Action item: What you give back from the listing below should be an exact copy of the lines from the one with "The image size" down to the one with "Given: Select 'Löschen", and it should contain no pictures.

Exercise materials:
=-=-=

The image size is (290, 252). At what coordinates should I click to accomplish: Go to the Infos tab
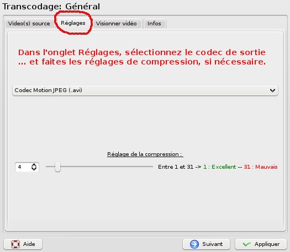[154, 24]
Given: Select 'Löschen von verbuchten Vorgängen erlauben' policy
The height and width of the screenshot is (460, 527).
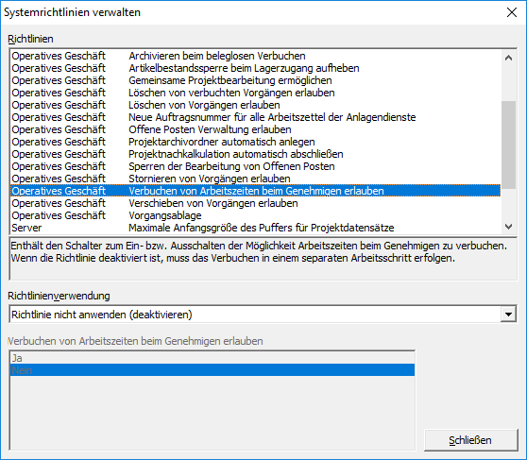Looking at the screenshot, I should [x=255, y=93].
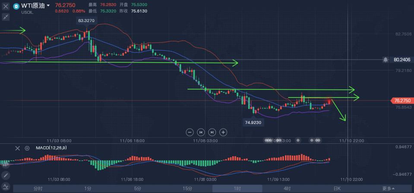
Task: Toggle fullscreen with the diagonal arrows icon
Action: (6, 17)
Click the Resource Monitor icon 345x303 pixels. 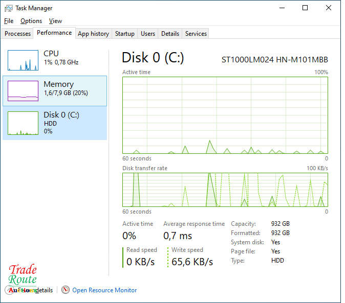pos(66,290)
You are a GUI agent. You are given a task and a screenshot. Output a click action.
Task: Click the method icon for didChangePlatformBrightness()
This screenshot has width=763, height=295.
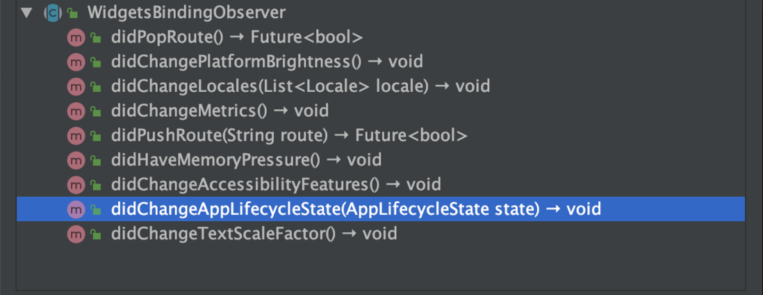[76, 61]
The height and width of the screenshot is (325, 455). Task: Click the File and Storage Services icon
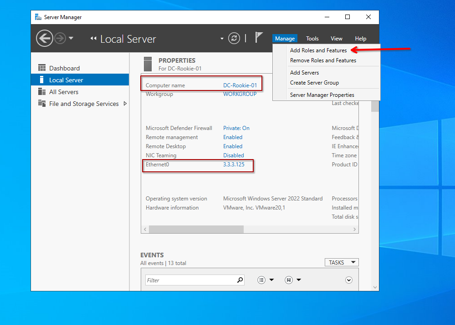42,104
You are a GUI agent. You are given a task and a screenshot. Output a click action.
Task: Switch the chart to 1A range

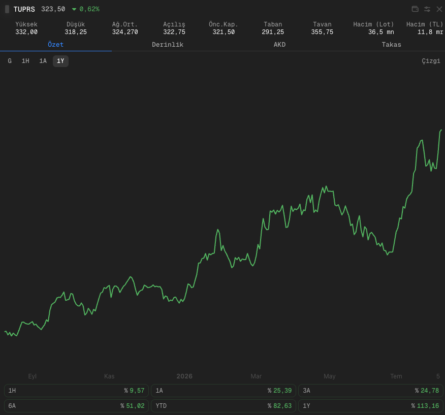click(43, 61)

=-=-=

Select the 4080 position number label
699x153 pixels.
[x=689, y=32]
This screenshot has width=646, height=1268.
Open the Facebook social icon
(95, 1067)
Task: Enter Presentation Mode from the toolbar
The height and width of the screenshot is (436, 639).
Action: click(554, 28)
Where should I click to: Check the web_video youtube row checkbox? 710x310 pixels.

=-=-=

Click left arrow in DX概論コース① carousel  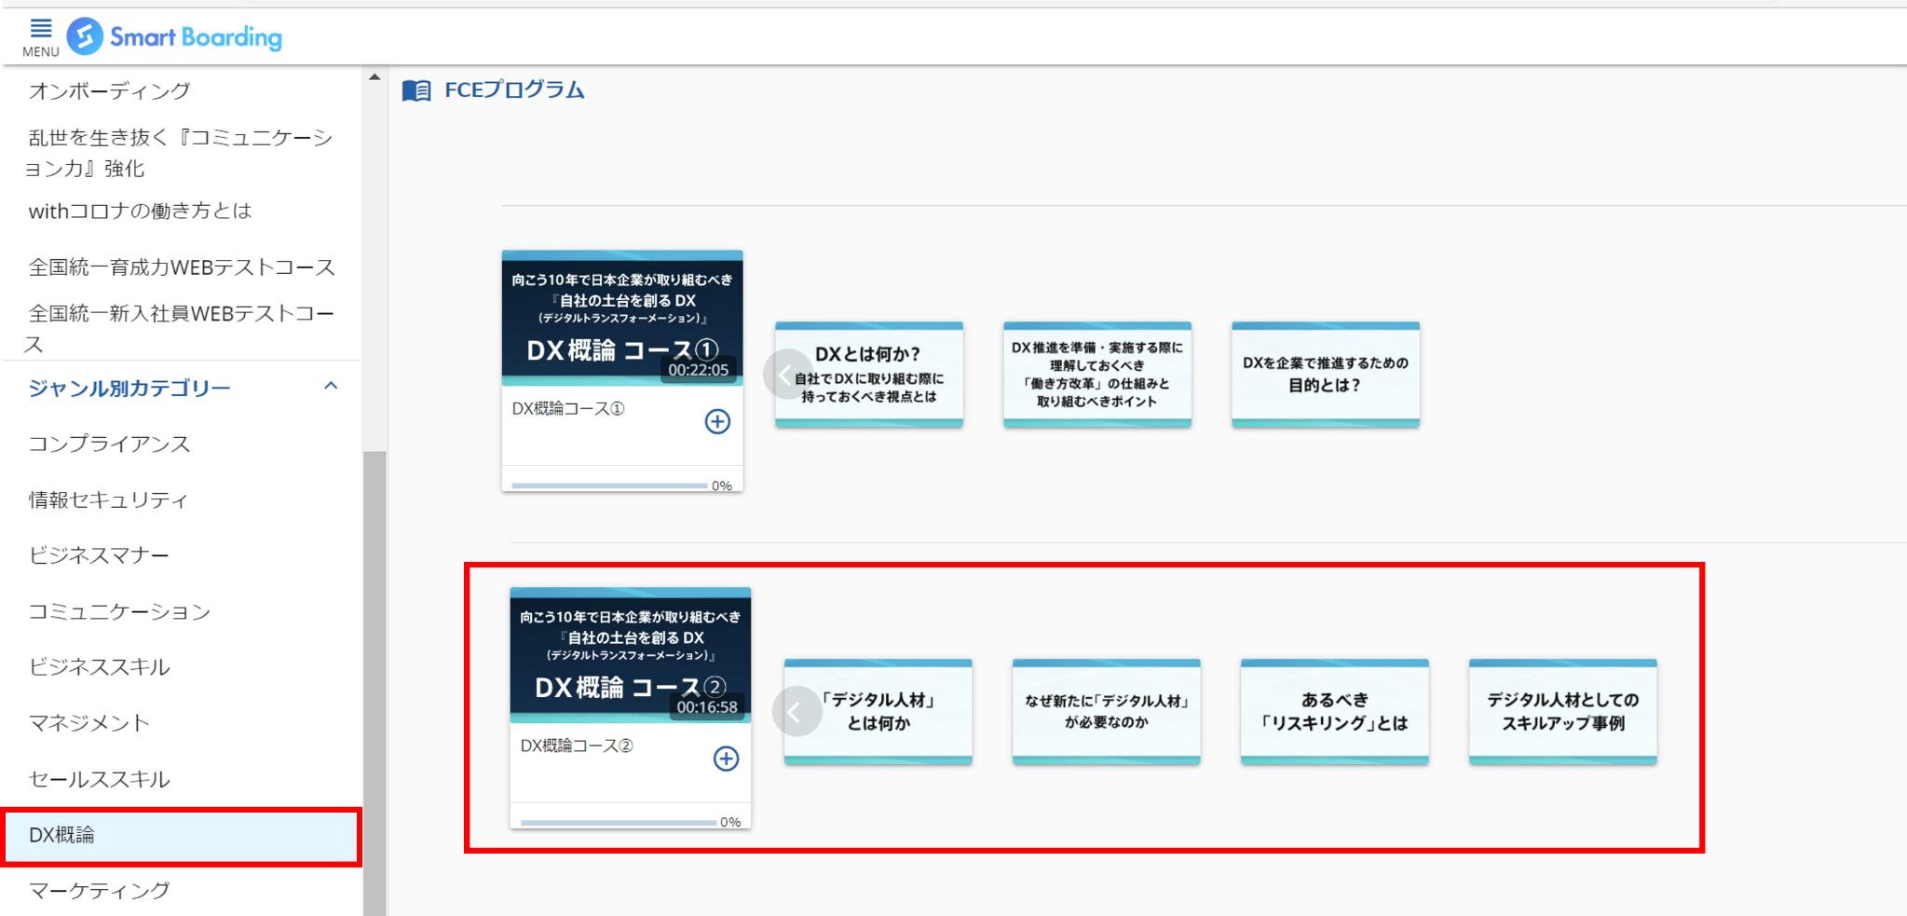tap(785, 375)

=-=-=

Output:
The image size is (290, 252). At what coordinates should I click to accomplish: Go to the Infos tab
[154, 24]
Given: Select 'Löschen von verbuchten Vorgängen erlauben' policy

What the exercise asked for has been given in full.